The U.S. economy lost 20,000 non-farm payroll jobs in January and the unemployment rate unexpectedly declined to five-month low of 9.7%. Analysts had expected a gain in jobs and a slight rise in the jobless rate. However, continued market worries over budget deficit crisis in Greece, Spain & Portugal spooked investors, causing European & U.S. stocks to fall, traders bought usd and the yen in New York morning session.
The single currency remained under selling pressure throughout the day and fell to an almost one-year low against the yen and to the weakest level in eight months versus the the greenback on concern huge budget deficits in Greece and other European nations will hamper the region’s growth. Euro extended Thursday's selloff in Asia but staged a brief bounce to 1.3742 after release of U.S. payrolls data but renewed selling pushed price lower to as low as 1.3585 in NY afternoon before staging a weekend short-covering rebound ahead of G7 finance ministers' meeting in Canada n ended the day at 1.3677.

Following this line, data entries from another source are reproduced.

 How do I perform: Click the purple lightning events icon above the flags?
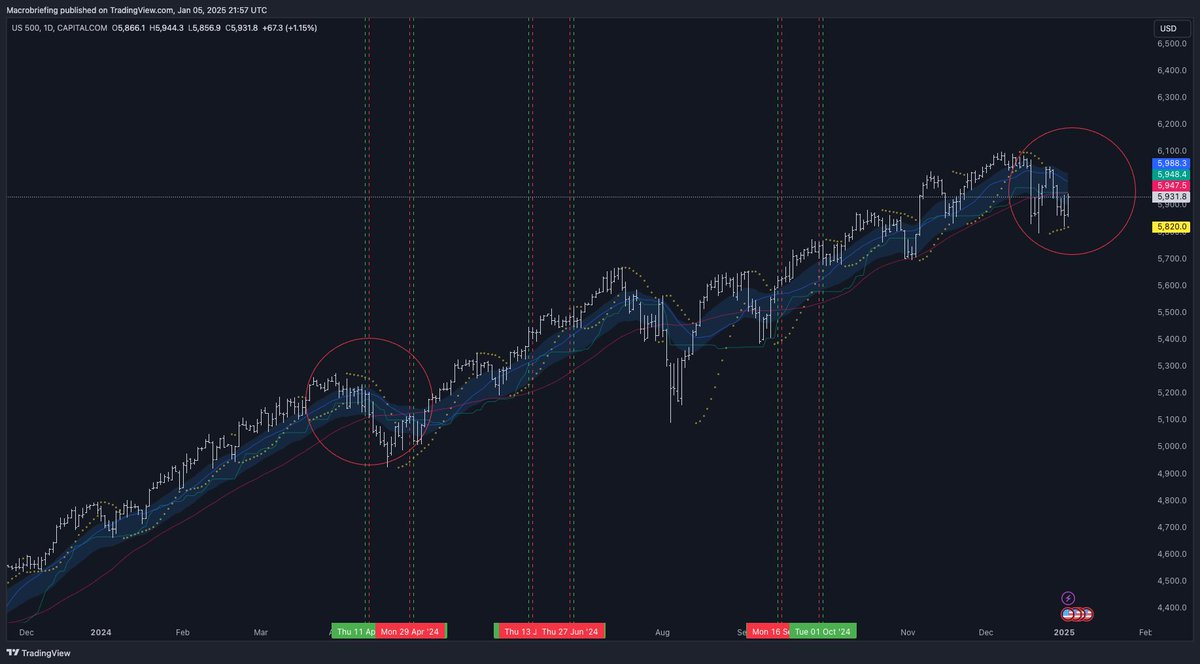coord(1068,598)
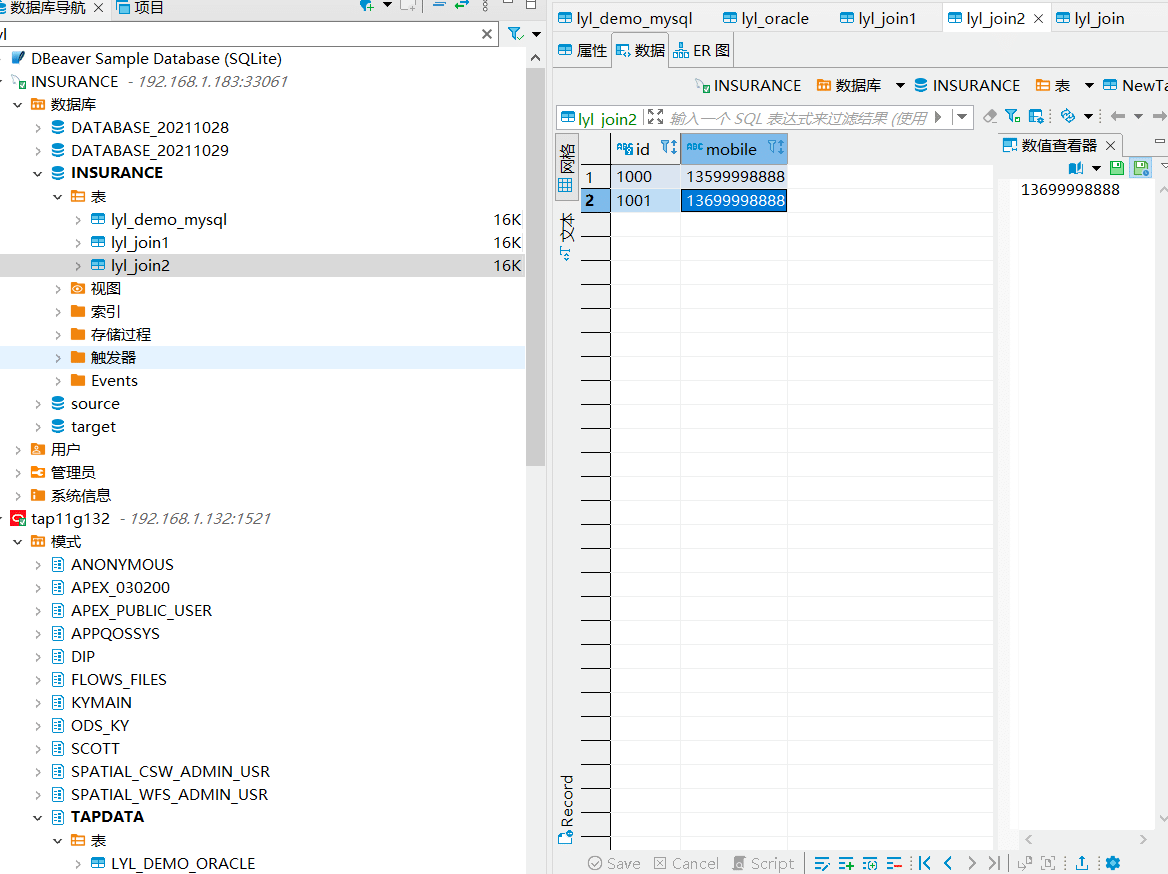Image resolution: width=1168 pixels, height=874 pixels.
Task: Jump to the last page of results
Action: pos(993,863)
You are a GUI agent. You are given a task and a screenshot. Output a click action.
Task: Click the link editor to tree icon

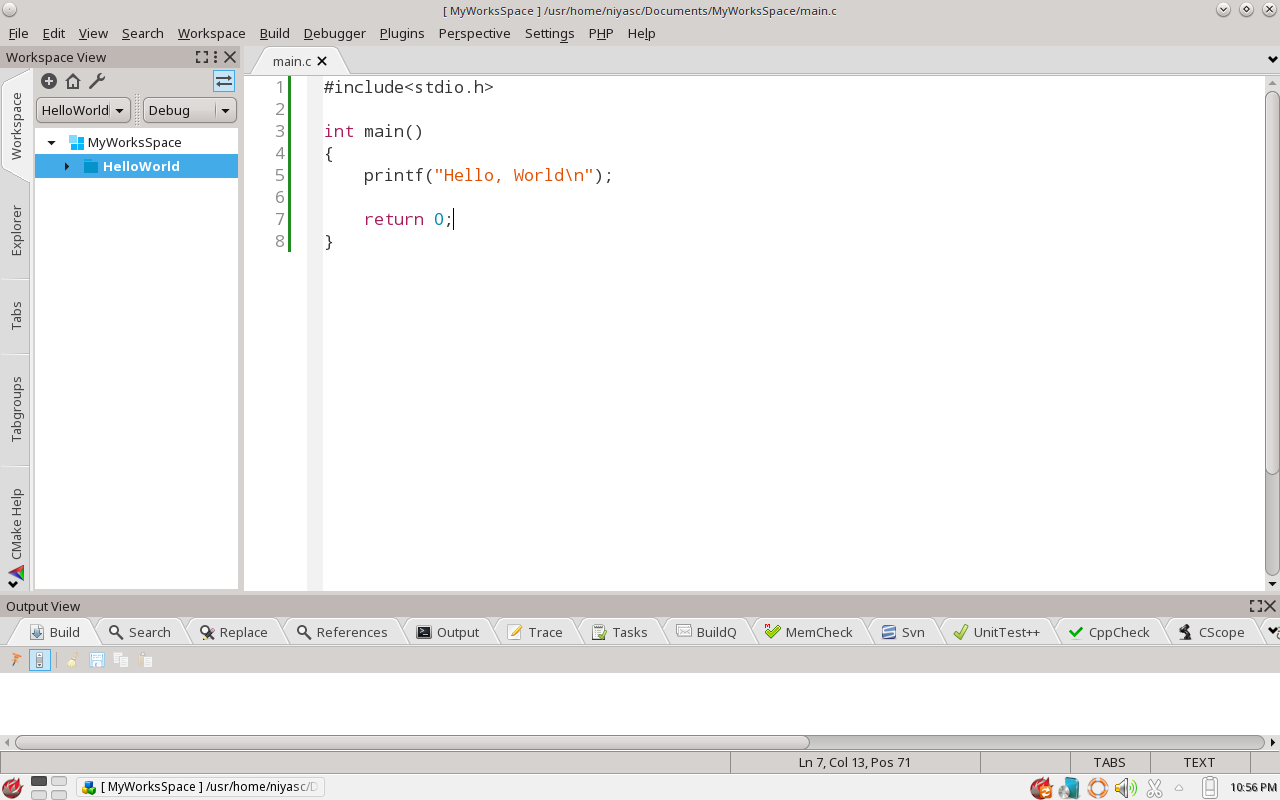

The Japanese yen staged a recovery in Asia after previous day's sharp fall to a one-month low of 88.55 and despite trading sideways in European & New York sessions, the yen rose to a near one-year high versus the euro, it also posted strong gains against sterling and the 3 commodity currencies.
Earlier, the Swiss franc fell from its highest level in 15 months against the euro in Asian morning, however, traders speculated the Swiss National Bank sold the currency to curb its strength to slow down gains that threaten deflation. Spokesman for the SNB in Zurich, declined to comment on the currency moves. Eur/chf displayed apparent weakness in early Asia, falling to 1.4551. However, huge bids (suspected to be from SNB) emerged from there and price took off like a rocket, reaching 1.4905 in Asian mid-day. Price then took another turn, retreating from there and dropping to 1.4651 in NY afternoon. Despite the pullback, the pair still managed to close the day up over 0.2%.
Cable tumbled in tandem with euro to its lowest level in more than eight months against the dollar as decline in U.K. and European equities spurred demand for the perceived safety of the U.S. currency and yen. Sterling posted its biggest weekly loss since September as the FTSE 100 Index of stocks slid 1.1%, pushing its decline over the past two days to 3.2%. Cable had remained under pressure from start of Asian session and price fell to an eight-months low of 1.5559 in NY afternoon before recovery and closed at 1.5640.
On Wall Street, the Dow Jones Industrial Average traded below the key 10,000 level during early morning and mid-day trade but managed to pare intra-day losses afterwards and closed the day up 10 points at 10,012.
The Group of Seven nations will hold talks in a 2-day meeting which start on Friday in Iqaluit, Canada and the finance ministers may raise the issue of calling on China to allow its currency to appreciate. Canadian Finance Minister Flaherty was quoted as saying 'rigid Asia FX key part of global imbalances'. He commented G7 will have a frank discussion of FX imbalances, already have had some discussion of financial market instability. He also added Greece is a matter of concern and the G7 will discuss the matter. The G7 meeting will end with an official press meeting at 1:15pm (local tome) instead of the usual release of communique. The forex market is expected to be volatile in Monday's New Zealand and Australian trading.
Data to be released next week include: Japan trade balance, Swiss unemployment rate, retail sales, Germany retail sales, Canada housing starts on Monday, Japan machine tools orders, Germany current account, CPI final, HICP final, trade balance, U.K. trade balance, U.S. wholesale inventories on Tuesday, Japan domestic CGPI, Japan machine orders, U.K. industrial production, manufacturing production, manufacturing production, U.S. trade balance, Fed budget, Canada trade balance on Wednesday, Australia employment change, Swiss CPI, U.S. jobless claims, retail sales, business inventories on Thursday, New Zealand retail sales, Japan consumer confidence, Germany GDP, EU GDP, EU industrial production, U.S. U. Michigan survey on Friday.